Mick Greene wants to make a skatepark a reality.
Despite many years of promises and posturings, a skatepark for Kilkenny City has never materialised – but now it seems there is a ray of hope.

Despite many years of promises and posturings, a skatepark for Kilkenny City has never materialised – but now it seems there is a ray of hope.

For much of 2011, the Closh was built up as the location of choice for a skatepark, and then earlier this year it was definitively ruled out. The James Stephens swimming pool building too came up as a possibility, and it too was then snatched away from under skaters’ noses.

The skaters and their supporters say they feel totally let down by their elected representatives and the council that has consistently failed to deliver even a basic facility.

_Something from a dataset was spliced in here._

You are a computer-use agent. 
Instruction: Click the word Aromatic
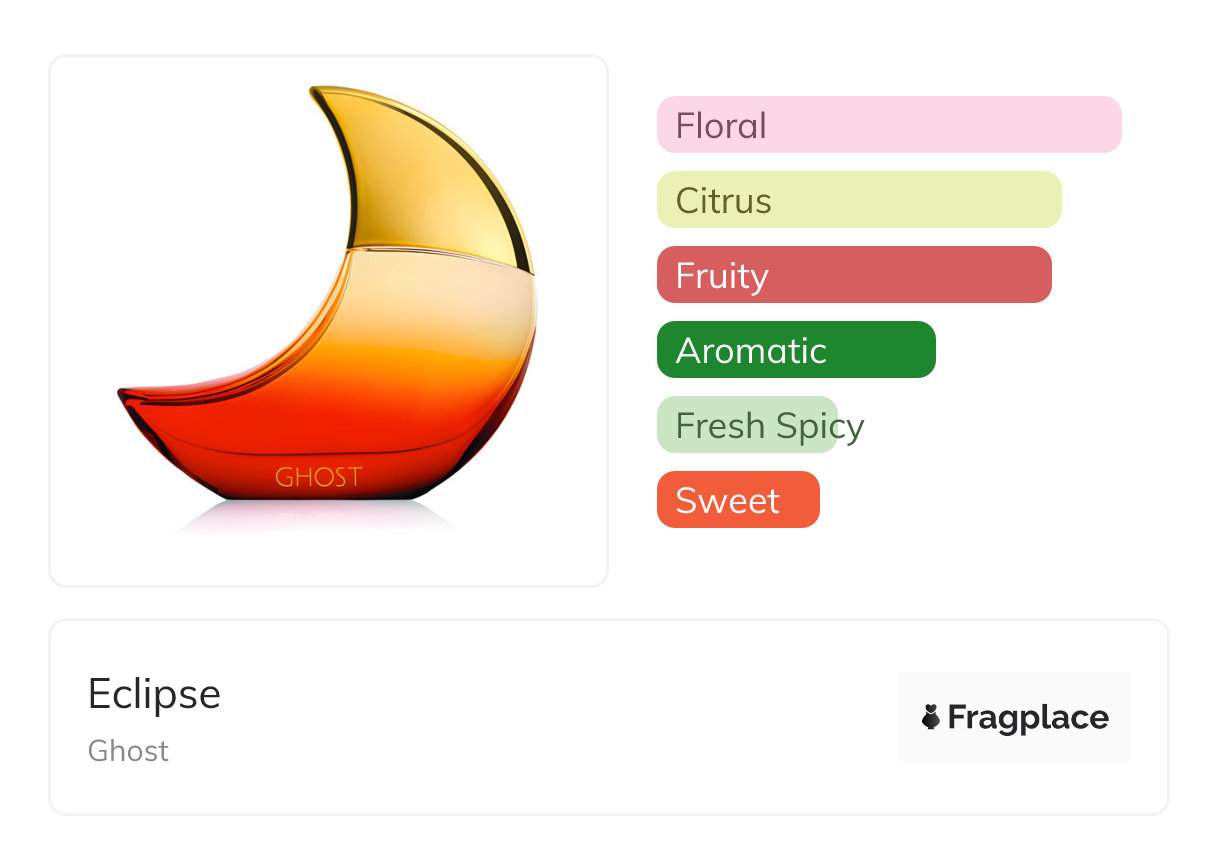[x=751, y=351]
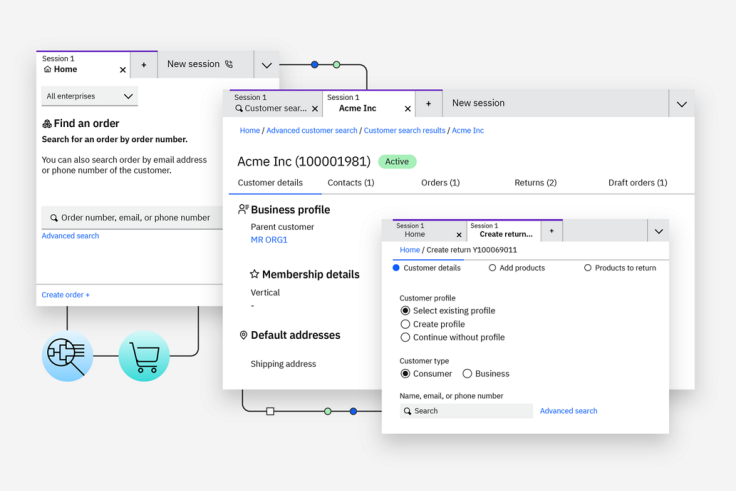Select the Create profile radio option

(405, 324)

But now Mick Greene, the community activist who has been campaigning on behalf of the skaters for years, has come up with a new plan to finally make something happen – and it’s gaining momentum.

The Arthur Guinness Projects supports potential projects in music, sport, arts or food that would benefit from financial and practical assistance. Projects can be submitted online until August 9,a nd the public are able to vote for their favourite ideas until August 23, after which the top 10% of projects will be submitted for judging.

“A group of people put the application together and it is going extremely well,” says Mr Greene.

“We had a delay in getting it it but we are flying along and should be up with the leaders before long.

“From a community perspective, this is a good project. The agreement is we cover all the operating costs, while they put up the capital. It’s not just a skatepark; there would be things like a space for youth theatre, bands, and even a youth entrepreneur centre with hot desks, phones, and possibly some kind of business supports.”

The skatepark project has shot from a long outsider up into fifth place. The winning projects can be awarded a bursary of up to €50,000, as well as advice and mentoring.

“My interest has always been about what you can do with the skaters – from a youth development point of view, it’s about getting them interested in something,” says Mr Greene.

“There are guys who were campaigning for this ten years ago and some of them are teachers now, some have emigrated.”

Mick Greene, the skaters, and the hundreds of others who have supported the idea want to finally make a skatepark a reality. Vote on https://www.arthurguinnessprojects.com/sport/the-kilkenny-skatepark-project.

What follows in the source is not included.